Social media affects women negatively in a multitude of ways, which predominantly include low self-esteem and feelings of worthlessness. However, we may not understand just how much social media makes us feel "not enough." Numerous experiments and studies mentioned in an article from Sex Roles, a feminist, scientific journal, claim that "exposure to thin-ideal media images increases women's dissatisfaction with their bodies" which leads to "eating disorder symptomatology among preadolescent girls and young women" (Perloff 363). Along with unhealthy body image, women remain exposed to out-of-date, stereotypical gender roles "despite decades-long social activism designed to increase gender equality" (Perloff 364). This unfortunate fact relates to Fey's point about competition. It remains a gendered aspect of our society, and the media continues to reinforce this division between genders. Thus, it is "not enough" to say that us women are in competition with men as well as women, because we are still expected to compete with only each other. To argue otherwise is only feeding the "delusion" that we are anything more than "not enough." 

Works Cited 

Fey, Tina. “The Windy City, Full of Meat.” Bossypants, Little, Brown and Company, 2013, pp. 87–88. 

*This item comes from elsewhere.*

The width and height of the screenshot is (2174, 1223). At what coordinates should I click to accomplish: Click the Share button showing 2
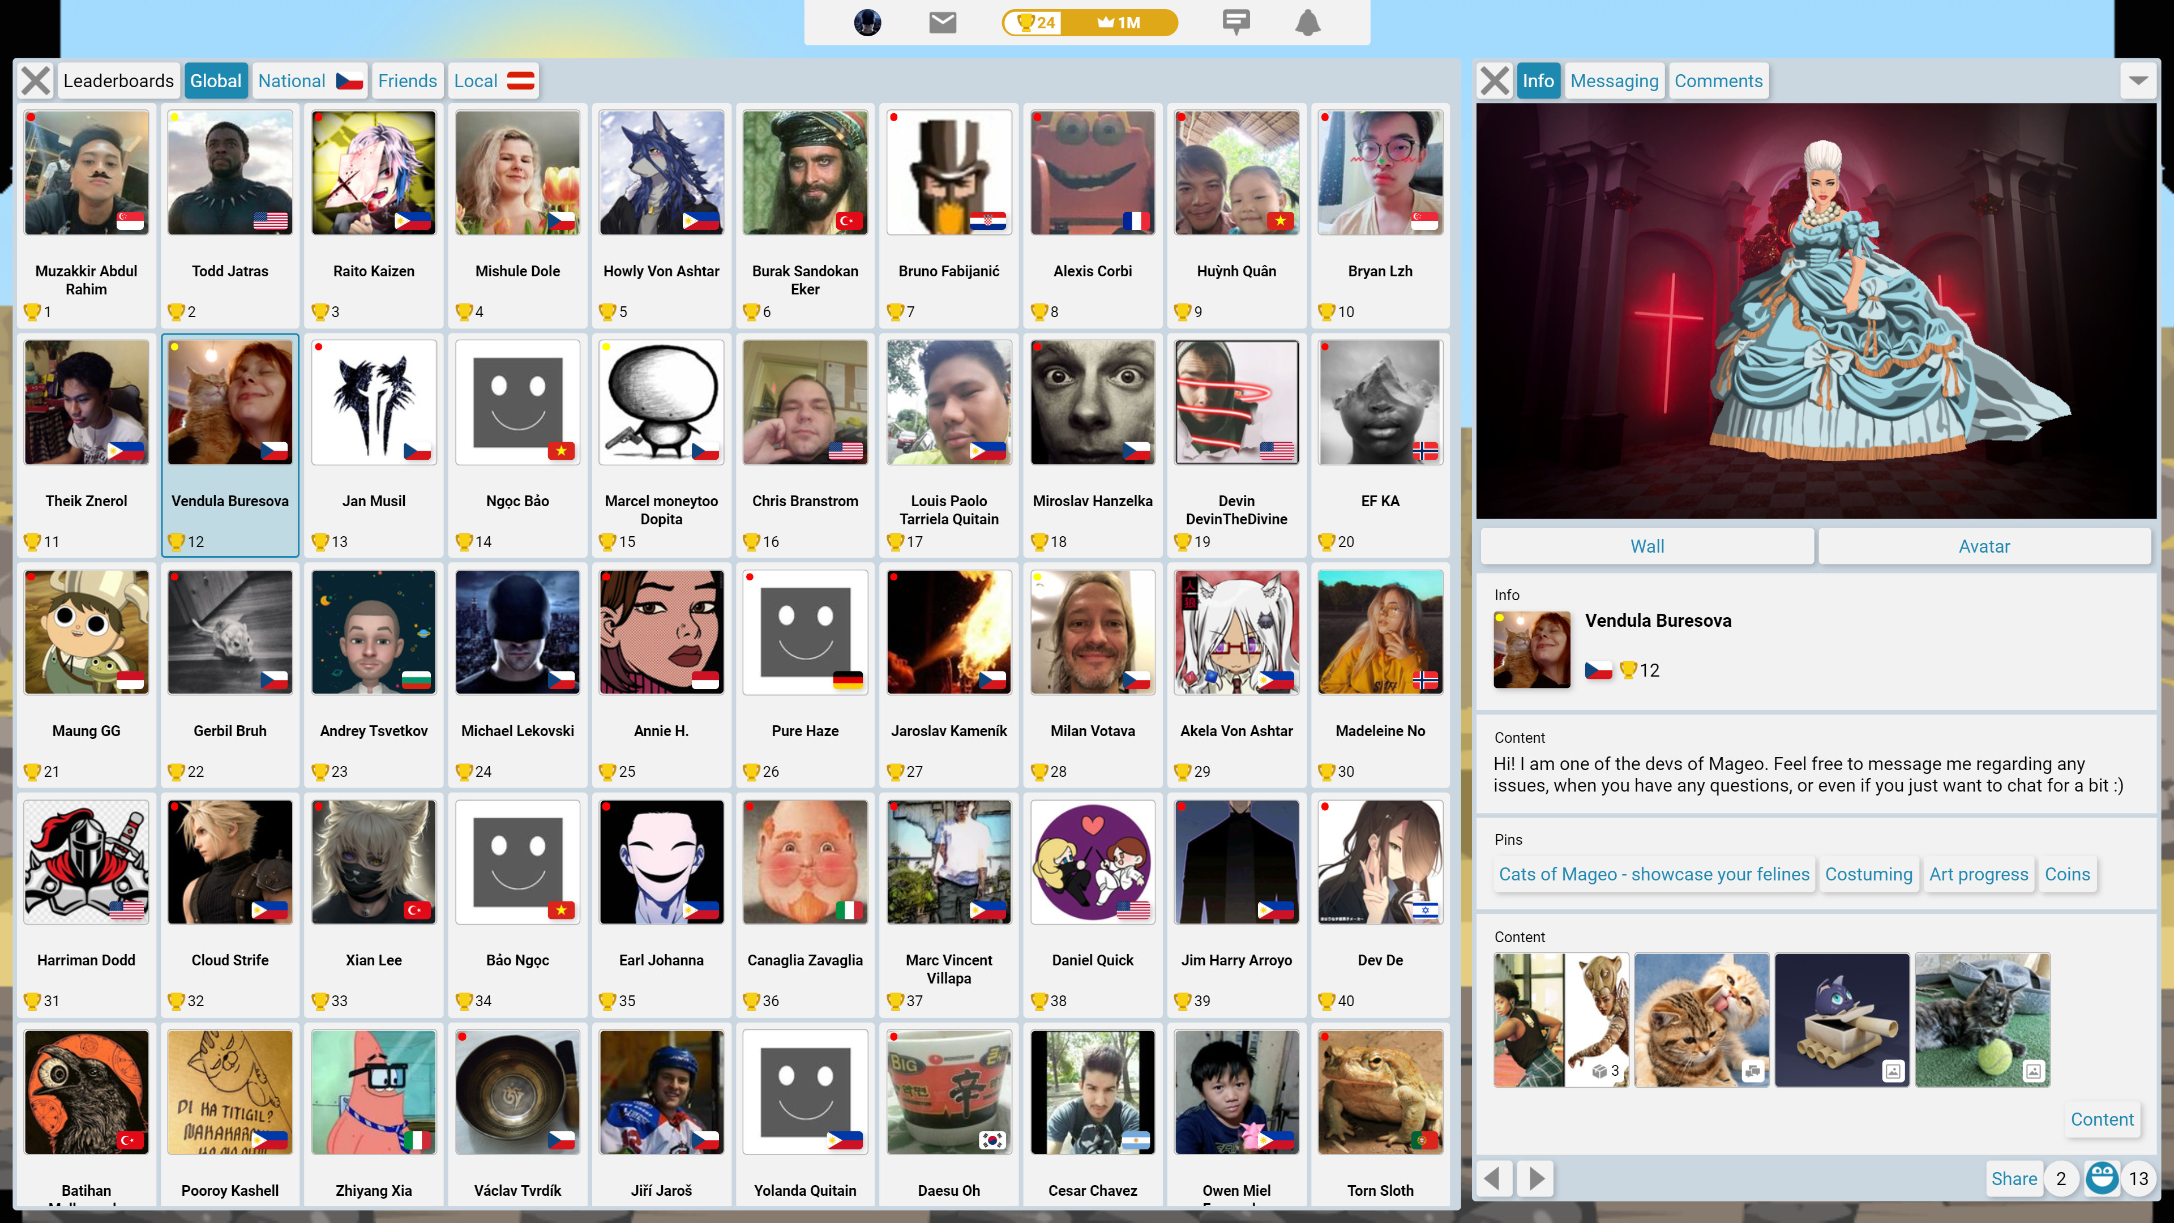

Perloff, Richard M. “Social Media Effects on Young Women’s Body Image Concerns: Theoretical Perspectives and an Agenda for Research.” Sex Roles, vol. 71, no. 11–12, Dec. 2014, pp. 363–364, EBSCOhost, doi:10.1007/s11199-014-0384-6. 

Poehler, Amy. Yes Please, Dey St., an Imprint of William Morrow Publishers, 2014, pp. 32–320. 

1 comment:

  1. Hey Sophie! This is great. The whole idea of women and competition is fascinating to me, and I'd love to see you write about this more! I agree--social media plays a huge part in this. It gets the best of us. I can honestly say that I'm not someone who cares what people think of me, but when I spend too much time on social media, I START to care. How crazy that something can have that much power over us.